La France — qui n’a eu que deux présidents de gauche depuis 1945 — est-elle un pays de droite ? Un sondage du groupe de réflexion Fondapol tend à accréditer cette thèse puisque 38 % des électeurs se situent à droite de l’échiquier politique (contre 33 % en 2017), et seulement 24 % à gauche (contre 25 % en 2017).  

Dans cette étude européenne, les Français sont particulièrement réfractaires à l’ouverture sur le plan migratoire et une majorité d’entre eux (62 %) estiment que l’islam constitue une menace pour la République.  

Si Macron avait été élu en 2017 avec une bonne proportion d’électeurs de gauche, il devrait cette fois pouvoir compter sur un réservoir de voix de droite.  

Il a d’ailleurs fait évoluer son discours sur les questions de sécurité, en adoptant une ligne plus dure, alors que les sondages montrent que la question est l’une des préoccupations majeures des électeurs.

« Je me bats pour le droit à la vie paisible », avait-il assuré en avril dernier.

La France a été particulièrement secouée par une série d’attaques islamistes ces dernières années, comme l’assassinat du professeur Samuel Paty en octobre 2020, décapité après avoir montré des caricatures de Mahomet à ses élèves.  

Et au-delà des attentats, plusieurs faits divers obligent le président à réagir, à l’image de l’assassinat d’un policier à Avignon la semaine dernière dans une opération antidrogue.  

Perdre la gauche

La tactique de Macron suppose toutefois d’assumer de perdre tout ou partie de l’électorat de gauche, qui l’a déjà estampillé « président des riches » pour sa politique de baisses d’impôts pour les plus aisés et de réforme du système de retraites.  

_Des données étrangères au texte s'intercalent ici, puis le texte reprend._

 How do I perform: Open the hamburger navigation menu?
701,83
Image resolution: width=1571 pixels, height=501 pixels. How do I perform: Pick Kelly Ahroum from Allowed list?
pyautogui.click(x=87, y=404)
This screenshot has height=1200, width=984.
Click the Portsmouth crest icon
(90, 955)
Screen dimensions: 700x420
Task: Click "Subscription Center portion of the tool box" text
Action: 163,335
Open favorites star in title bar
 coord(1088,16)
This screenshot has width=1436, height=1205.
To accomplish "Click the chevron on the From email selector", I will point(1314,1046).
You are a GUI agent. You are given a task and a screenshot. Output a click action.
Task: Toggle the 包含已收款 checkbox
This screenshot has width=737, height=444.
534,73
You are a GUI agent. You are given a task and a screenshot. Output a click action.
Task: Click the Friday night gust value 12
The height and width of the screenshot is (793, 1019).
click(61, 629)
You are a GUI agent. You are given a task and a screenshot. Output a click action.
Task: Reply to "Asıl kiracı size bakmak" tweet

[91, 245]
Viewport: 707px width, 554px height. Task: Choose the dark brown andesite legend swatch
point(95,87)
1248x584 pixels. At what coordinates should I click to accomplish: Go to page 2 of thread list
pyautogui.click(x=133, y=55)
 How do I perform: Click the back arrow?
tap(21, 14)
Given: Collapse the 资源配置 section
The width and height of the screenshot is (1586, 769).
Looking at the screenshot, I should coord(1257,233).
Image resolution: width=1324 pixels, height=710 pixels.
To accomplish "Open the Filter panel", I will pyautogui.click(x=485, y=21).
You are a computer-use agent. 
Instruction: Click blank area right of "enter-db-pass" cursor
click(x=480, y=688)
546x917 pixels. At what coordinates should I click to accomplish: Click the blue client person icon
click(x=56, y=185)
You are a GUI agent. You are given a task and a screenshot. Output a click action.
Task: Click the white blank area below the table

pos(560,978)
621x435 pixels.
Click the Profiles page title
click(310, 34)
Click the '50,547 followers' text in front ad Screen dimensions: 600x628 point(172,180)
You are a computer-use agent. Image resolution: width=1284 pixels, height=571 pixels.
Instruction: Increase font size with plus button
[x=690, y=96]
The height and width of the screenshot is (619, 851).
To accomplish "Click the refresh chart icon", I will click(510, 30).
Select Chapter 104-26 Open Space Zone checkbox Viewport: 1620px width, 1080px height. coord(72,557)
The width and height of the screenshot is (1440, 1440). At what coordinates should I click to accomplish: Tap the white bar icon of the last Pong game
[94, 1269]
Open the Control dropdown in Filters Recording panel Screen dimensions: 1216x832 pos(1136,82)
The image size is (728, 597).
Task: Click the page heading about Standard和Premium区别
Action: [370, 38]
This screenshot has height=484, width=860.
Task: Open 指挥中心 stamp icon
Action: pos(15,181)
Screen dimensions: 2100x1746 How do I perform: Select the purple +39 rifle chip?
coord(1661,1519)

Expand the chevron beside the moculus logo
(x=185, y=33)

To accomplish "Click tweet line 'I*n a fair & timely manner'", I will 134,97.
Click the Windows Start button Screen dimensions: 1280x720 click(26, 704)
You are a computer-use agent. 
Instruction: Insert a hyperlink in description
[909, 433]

« Plus il fait ça plus il donne le sentiment aux électeurs de gauche qu’il est un président de droite.. et donc ça devient très compliqué ensuite de les appeler à voter pour lui au second tour, s’il affrontait Marine Le Pen comme la dernière fois », explique Gaël Sliman.

L’institut Jean Jaurès prévient que Macron pourrait devenir un repoussoir pour l’électorat de gauche qui ne se précipiterait pas forcément pour le soutenir, même face à Marine Le Pen.  

La gestion de la pandémie de la COVID-19, jugée parfois erratique, ajoute également un peu d’incertitude à cette élection.  

Ces six derniers mois, près de deux Français sur trois — un chiffre stable — jugent sévèrement sa politique sanitaire, selon des sondages Odoxa.

Mais si les électeurs critiquent la lenteur de la stratégie vaccinale, ils approuvent toutefois majoritairement sa politique de soutien aux entreprises et aux salariés affectés par la crise, à grand renfort d’argent public.  

« Avec la crise, le collectif est devenu la priorité. Emmanuel Macron doit donc réussir sa mue de “candidat de l’émancipation” en 2017 en “président-candidat protecteur” s’il veut l’emporter l’an prochain », résume un responsable de la majorité.